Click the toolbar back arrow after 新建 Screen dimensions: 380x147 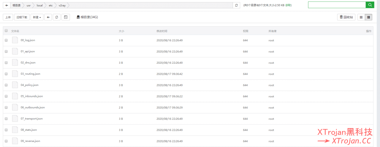pos(48,17)
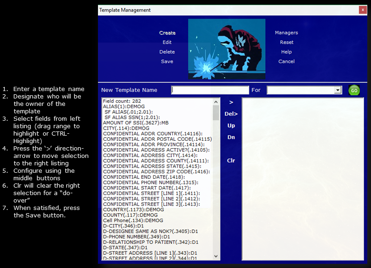371x268 pixels.
Task: Select the Create menu option
Action: point(167,33)
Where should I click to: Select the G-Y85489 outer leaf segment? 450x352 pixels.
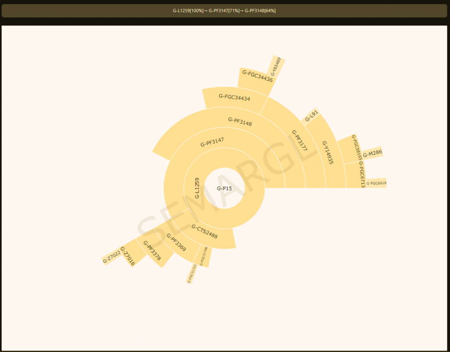(x=276, y=67)
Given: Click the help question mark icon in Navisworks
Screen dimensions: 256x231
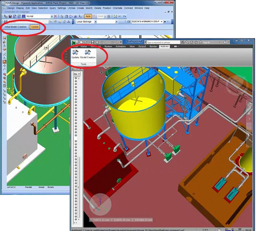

WORK ITEM: With every picture left out, print exactly the lines from the one containing "Given: Click the" through the final line of the material above.

RESPONSE TO THIS TASK:
Given: Click the help question mark icon in Navisworks
Screen dimensions: 256x231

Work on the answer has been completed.